Return, without any changes, every line from the one containing "Where should I" down to the last of the rows, both ends included.
-- start of SUPPLIED DATA --
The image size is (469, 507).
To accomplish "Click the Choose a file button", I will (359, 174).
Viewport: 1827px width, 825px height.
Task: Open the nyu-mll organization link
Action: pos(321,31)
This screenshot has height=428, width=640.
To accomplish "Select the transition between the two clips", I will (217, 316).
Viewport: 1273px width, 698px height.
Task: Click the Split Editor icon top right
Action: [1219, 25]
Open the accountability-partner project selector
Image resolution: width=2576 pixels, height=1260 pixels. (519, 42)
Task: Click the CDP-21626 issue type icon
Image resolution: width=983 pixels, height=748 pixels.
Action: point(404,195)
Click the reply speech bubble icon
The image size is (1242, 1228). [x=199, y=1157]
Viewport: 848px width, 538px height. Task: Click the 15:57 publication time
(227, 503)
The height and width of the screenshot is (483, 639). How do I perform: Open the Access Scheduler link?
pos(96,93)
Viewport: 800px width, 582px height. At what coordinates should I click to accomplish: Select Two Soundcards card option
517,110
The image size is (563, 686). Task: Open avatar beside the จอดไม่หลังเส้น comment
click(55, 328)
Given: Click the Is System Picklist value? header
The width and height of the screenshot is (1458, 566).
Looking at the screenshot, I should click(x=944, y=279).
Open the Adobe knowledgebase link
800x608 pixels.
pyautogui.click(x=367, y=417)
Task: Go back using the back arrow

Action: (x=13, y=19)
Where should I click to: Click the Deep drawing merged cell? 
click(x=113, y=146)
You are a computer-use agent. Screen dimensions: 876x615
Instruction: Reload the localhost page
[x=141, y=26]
-- end of SUPPLIED DATA --
WORKED ANSWER =
Where should I click to: Click the Deep drawing merged cell? 
click(x=113, y=146)
You are a computer-use agent. Screen dimensions: 876x615
Instruction: Reload the localhost page
[x=141, y=26]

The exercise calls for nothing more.